# Brief
Please copy the items from the line with "1029x748 pixels. At" up to and including the line with "coord(265,10)", keeping every character unchanged.
-- START Supplied material --
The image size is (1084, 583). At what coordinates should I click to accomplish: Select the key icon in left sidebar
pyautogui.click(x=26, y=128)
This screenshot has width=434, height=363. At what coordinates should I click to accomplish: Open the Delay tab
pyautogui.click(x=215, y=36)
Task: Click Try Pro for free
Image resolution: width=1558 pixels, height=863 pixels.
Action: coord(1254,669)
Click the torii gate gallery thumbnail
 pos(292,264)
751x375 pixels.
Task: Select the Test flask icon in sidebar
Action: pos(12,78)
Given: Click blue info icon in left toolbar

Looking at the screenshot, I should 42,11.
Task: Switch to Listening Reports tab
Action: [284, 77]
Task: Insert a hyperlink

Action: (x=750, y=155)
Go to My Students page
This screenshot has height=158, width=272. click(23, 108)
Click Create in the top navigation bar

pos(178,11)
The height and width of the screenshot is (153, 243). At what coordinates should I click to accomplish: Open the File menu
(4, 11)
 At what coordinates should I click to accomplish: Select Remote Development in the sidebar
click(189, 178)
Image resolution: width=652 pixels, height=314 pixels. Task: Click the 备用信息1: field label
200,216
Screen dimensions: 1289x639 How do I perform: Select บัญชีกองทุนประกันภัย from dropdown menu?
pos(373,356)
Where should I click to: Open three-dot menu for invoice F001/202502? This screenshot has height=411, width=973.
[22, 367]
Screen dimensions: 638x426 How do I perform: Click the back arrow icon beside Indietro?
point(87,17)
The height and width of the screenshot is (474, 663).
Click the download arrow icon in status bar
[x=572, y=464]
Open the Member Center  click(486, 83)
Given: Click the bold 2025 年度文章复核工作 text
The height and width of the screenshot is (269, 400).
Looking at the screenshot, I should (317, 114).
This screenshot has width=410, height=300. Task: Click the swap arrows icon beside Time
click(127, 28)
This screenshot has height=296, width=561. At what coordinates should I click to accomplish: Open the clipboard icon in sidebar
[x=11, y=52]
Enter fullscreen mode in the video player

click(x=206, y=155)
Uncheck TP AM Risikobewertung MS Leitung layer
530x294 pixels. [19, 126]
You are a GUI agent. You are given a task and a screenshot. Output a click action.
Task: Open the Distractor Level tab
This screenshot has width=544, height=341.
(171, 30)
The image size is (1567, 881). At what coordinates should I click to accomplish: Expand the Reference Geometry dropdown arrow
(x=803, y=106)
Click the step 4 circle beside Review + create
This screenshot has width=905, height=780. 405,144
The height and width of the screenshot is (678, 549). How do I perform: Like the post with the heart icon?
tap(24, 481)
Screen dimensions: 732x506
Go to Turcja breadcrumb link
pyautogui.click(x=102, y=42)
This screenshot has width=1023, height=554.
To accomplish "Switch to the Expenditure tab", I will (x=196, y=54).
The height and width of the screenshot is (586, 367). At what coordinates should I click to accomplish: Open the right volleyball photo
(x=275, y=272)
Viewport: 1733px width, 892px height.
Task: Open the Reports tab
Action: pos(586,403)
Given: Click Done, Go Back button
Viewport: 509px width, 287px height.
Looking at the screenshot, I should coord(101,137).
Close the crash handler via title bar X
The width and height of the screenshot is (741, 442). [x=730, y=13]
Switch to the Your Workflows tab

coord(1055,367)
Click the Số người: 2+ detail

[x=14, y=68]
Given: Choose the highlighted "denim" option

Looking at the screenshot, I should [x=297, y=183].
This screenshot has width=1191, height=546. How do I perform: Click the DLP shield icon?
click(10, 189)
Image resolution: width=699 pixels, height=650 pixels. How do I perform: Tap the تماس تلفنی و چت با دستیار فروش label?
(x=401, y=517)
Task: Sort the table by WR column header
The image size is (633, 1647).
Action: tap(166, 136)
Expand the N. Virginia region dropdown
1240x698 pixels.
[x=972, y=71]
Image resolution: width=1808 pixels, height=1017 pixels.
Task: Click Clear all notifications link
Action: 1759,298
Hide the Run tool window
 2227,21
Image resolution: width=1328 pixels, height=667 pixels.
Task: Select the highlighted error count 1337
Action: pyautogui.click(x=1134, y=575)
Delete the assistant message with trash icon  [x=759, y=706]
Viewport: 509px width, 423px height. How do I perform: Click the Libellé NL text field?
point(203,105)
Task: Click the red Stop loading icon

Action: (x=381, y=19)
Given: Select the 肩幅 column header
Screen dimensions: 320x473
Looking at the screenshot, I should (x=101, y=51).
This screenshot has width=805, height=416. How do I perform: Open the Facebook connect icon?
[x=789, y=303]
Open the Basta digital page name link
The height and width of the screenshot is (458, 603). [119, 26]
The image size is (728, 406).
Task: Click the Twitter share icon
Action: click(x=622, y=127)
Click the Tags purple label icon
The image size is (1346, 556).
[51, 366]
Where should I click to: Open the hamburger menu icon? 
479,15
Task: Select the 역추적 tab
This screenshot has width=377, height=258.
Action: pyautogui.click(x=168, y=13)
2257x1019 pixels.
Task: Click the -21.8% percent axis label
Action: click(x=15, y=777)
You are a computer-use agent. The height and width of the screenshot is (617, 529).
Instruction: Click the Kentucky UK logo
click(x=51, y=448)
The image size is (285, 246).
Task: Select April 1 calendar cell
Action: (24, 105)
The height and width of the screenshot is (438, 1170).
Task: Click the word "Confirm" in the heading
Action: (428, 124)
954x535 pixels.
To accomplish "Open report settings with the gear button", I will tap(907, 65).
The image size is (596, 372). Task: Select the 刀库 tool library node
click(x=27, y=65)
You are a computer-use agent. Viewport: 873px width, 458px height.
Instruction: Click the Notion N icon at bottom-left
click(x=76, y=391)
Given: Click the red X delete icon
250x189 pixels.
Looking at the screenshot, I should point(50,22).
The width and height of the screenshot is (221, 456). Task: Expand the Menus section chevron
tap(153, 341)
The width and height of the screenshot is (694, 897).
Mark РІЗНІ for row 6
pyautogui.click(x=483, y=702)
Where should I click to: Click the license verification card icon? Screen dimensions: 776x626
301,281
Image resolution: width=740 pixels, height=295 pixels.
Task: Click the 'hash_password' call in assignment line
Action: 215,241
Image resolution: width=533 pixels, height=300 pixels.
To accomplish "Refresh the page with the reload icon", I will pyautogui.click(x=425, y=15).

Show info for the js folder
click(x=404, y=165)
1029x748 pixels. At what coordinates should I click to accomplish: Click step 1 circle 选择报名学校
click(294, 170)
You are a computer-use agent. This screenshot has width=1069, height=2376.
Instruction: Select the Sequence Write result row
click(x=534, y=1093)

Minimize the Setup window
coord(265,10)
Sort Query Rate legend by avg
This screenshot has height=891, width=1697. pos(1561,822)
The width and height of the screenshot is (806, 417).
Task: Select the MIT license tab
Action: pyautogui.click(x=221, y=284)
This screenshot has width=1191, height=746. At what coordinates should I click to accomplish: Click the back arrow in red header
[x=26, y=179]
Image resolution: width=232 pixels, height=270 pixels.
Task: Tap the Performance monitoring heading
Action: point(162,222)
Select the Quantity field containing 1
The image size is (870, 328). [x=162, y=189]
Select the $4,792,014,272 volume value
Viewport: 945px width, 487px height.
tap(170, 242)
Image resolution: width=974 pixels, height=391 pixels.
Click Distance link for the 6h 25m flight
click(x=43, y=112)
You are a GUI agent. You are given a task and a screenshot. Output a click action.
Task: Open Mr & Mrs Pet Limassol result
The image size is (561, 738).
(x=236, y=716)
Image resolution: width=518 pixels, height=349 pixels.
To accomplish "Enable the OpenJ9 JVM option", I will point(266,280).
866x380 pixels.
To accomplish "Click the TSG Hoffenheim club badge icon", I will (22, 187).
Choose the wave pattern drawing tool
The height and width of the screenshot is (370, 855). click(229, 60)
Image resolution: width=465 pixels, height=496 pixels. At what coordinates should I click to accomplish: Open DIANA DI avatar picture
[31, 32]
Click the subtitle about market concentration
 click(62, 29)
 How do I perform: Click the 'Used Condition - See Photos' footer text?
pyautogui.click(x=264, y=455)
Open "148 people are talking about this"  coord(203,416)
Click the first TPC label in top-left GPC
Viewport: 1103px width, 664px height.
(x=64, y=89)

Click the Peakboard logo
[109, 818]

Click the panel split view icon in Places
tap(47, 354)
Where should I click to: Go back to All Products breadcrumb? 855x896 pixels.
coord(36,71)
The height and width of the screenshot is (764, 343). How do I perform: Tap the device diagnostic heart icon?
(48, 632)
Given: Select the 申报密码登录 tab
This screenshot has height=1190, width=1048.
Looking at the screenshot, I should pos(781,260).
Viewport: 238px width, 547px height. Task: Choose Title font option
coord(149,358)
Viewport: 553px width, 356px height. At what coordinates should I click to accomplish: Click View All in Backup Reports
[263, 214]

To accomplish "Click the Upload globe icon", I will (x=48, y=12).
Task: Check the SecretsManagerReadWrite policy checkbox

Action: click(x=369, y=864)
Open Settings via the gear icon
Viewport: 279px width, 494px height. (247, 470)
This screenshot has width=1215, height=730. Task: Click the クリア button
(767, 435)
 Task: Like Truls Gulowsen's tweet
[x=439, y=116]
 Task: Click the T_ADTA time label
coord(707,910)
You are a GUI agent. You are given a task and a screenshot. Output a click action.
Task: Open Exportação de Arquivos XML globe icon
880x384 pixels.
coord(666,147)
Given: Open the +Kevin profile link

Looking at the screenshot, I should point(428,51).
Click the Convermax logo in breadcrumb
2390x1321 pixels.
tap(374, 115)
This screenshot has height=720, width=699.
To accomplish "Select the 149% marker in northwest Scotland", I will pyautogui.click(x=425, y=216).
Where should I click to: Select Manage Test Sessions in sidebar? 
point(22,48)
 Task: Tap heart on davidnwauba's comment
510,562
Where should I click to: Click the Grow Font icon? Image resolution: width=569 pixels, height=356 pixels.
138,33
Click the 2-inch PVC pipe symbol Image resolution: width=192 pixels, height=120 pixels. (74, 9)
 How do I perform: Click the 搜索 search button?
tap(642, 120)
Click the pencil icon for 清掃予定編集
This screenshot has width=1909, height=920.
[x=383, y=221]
-- END Supplied material --
# Final result
1029x748 pixels. At what coordinates should I click to accomplish: Click step 1 circle 选择报名学校
click(294, 170)
You are a computer-use agent. This screenshot has width=1069, height=2376.
Instruction: Select the Sequence Write result row
click(x=534, y=1093)

Minimize the Setup window
coord(265,10)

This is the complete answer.